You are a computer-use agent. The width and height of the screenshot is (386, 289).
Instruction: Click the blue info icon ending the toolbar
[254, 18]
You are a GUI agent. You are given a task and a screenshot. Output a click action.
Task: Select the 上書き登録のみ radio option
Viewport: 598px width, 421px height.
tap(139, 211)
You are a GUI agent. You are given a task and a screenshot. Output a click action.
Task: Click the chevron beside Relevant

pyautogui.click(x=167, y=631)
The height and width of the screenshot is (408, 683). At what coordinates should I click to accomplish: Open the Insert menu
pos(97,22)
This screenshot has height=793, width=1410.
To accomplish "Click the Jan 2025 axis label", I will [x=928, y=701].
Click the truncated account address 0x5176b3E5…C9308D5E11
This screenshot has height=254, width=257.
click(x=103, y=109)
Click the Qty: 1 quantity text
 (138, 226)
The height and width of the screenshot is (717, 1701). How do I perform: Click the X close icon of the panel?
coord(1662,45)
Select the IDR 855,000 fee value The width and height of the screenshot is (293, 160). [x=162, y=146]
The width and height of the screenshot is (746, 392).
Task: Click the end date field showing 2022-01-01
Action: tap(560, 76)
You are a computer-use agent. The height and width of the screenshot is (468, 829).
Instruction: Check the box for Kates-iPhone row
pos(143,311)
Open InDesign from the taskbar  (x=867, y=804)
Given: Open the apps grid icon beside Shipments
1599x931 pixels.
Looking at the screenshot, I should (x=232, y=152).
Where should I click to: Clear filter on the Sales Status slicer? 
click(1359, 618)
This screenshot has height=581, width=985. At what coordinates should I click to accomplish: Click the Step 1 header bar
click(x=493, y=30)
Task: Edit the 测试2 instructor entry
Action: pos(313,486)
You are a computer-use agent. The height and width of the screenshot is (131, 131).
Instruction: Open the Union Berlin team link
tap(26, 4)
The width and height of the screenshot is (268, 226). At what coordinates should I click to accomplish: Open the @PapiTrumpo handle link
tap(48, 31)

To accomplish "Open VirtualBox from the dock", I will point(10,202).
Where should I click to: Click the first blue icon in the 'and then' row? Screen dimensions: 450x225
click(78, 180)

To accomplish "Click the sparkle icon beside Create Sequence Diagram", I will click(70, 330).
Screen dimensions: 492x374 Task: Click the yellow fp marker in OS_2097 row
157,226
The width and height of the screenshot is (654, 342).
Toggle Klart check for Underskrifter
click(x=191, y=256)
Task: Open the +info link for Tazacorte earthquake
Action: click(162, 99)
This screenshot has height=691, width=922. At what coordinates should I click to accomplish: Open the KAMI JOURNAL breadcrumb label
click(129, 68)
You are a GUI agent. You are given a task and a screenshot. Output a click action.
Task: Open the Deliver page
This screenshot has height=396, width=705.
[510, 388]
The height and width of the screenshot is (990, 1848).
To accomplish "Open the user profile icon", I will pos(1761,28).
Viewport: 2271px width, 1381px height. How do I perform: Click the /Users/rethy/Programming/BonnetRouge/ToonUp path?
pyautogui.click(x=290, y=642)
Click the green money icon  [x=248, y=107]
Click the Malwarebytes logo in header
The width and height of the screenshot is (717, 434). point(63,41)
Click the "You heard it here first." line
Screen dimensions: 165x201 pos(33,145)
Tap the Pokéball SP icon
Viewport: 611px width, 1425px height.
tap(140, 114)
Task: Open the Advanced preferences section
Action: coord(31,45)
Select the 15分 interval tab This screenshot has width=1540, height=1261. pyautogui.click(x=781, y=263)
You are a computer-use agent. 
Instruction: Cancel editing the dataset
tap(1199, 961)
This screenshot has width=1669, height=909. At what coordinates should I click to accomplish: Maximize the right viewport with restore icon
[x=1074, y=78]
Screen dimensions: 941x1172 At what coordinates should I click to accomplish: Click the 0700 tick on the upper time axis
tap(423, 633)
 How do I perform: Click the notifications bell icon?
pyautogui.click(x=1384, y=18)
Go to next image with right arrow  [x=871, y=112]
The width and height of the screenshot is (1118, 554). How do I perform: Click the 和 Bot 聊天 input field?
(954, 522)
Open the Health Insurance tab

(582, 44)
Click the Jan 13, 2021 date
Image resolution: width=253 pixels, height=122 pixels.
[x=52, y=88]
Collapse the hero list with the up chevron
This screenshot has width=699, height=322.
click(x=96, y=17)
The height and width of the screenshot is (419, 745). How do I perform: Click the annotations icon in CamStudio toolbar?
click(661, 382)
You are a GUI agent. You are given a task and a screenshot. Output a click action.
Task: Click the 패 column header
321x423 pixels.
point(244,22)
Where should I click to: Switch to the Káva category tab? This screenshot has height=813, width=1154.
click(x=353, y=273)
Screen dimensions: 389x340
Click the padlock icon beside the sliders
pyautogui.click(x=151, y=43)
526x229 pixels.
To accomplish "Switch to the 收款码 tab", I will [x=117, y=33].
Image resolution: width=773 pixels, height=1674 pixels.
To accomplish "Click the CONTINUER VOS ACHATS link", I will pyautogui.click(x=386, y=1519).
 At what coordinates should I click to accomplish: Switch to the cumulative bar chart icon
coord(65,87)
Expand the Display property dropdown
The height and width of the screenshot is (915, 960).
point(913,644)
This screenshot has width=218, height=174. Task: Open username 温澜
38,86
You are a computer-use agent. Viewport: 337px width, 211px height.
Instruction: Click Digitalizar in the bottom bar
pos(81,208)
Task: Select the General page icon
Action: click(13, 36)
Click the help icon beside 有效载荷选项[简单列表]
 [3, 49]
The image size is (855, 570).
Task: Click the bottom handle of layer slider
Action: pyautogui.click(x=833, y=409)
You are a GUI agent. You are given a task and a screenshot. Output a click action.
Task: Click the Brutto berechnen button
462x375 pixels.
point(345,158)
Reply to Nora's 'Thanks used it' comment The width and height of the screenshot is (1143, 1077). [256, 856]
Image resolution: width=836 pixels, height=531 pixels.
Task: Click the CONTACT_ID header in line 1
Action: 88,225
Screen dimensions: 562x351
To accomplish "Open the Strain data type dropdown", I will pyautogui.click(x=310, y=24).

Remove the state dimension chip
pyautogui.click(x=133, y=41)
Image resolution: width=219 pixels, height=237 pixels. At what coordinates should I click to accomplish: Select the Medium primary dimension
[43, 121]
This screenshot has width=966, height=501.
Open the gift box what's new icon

* **Problem requirements**
Please repeat the material from the line containing "Go to next image" through the line containing "click(x=353, y=273)", both lines included, copying each line without changes.

* **Result**
Go to next image with right arrow  [x=871, y=112]
The width and height of the screenshot is (1118, 554). How do I perform: Click the 和 Bot 聊天 input field?
(954, 522)
Open the Health Insurance tab

(582, 44)
Click the Jan 13, 2021 date
Image resolution: width=253 pixels, height=122 pixels.
[x=52, y=88]
Collapse the hero list with the up chevron
This screenshot has width=699, height=322.
click(x=96, y=17)
The height and width of the screenshot is (419, 745). How do I perform: Click the annotations icon in CamStudio toolbar?
click(661, 382)
You are a GUI agent. You are given a task and a screenshot. Output a click action.
Task: Click the 패 column header
321x423 pixels.
point(244,22)
Where should I click to: Switch to the Káva category tab? This screenshot has height=813, width=1154.
click(x=353, y=273)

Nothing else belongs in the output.